Task details
Every line below should be set down exactly as it appears.
*** Material provided ***
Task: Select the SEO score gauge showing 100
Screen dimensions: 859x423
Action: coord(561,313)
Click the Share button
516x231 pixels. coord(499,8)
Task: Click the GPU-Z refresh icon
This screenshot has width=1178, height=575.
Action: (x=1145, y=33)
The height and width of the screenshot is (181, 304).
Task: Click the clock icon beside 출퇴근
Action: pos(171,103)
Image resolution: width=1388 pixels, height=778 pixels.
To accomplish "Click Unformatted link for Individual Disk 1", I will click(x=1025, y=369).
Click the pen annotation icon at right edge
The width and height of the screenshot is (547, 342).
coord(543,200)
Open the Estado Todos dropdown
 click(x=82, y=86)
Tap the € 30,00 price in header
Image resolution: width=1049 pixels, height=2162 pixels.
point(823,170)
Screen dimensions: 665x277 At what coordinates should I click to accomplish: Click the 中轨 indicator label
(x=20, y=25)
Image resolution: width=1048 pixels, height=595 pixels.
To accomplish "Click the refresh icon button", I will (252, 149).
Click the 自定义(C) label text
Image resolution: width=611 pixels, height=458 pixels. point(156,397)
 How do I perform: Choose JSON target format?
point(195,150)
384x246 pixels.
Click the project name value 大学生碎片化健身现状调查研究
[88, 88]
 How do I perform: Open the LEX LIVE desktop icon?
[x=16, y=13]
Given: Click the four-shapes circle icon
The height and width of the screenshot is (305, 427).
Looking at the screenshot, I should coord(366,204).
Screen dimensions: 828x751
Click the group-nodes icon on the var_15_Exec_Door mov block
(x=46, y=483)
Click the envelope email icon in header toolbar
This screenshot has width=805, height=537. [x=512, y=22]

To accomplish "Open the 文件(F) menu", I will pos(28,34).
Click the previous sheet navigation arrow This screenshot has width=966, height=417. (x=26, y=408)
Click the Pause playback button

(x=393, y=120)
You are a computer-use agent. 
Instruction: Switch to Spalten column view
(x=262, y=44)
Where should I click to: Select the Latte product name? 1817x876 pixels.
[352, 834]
***
Solution for this exercise
Task: Select the SEO score gauge showing 100
Screen dimensions: 859x423
Action: coord(561,313)
Click the Share button
516x231 pixels. coord(499,8)
Task: Click the GPU-Z refresh icon
This screenshot has width=1178, height=575.
Action: (x=1145, y=33)
The height and width of the screenshot is (181, 304).
Task: Click the clock icon beside 출퇴근
Action: pos(171,103)
Image resolution: width=1388 pixels, height=778 pixels.
To accomplish "Click Unformatted link for Individual Disk 1", I will click(x=1025, y=369).
Click the pen annotation icon at right edge
The width and height of the screenshot is (547, 342).
coord(543,200)
Open the Estado Todos dropdown
 click(x=82, y=86)
Tap the € 30,00 price in header
Image resolution: width=1049 pixels, height=2162 pixels.
point(823,170)
Screen dimensions: 665x277 At what coordinates should I click to accomplish: Click the 中轨 indicator label
(x=20, y=25)
Image resolution: width=1048 pixels, height=595 pixels.
To accomplish "Click the refresh icon button", I will (252, 149).
Click the 自定义(C) label text
Image resolution: width=611 pixels, height=458 pixels. point(156,397)
 How do I perform: Choose JSON target format?
point(195,150)
384x246 pixels.
Click the project name value 大学生碎片化健身现状调查研究
[88, 88]
 How do I perform: Open the LEX LIVE desktop icon?
[x=16, y=13]
Given: Click the four-shapes circle icon
The height and width of the screenshot is (305, 427).
Looking at the screenshot, I should coord(366,204).
Screen dimensions: 828x751
Click the group-nodes icon on the var_15_Exec_Door mov block
(x=46, y=483)
Click the envelope email icon in header toolbar
This screenshot has width=805, height=537. [x=512, y=22]

To accomplish "Open the 文件(F) menu", I will pos(28,34).
Click the previous sheet navigation arrow This screenshot has width=966, height=417. (x=26, y=408)
Click the Pause playback button

(x=393, y=120)
You are a computer-use agent. 
Instruction: Switch to Spalten column view
(x=262, y=44)
Where should I click to: Select the Latte product name? 1817x876 pixels.
[352, 834]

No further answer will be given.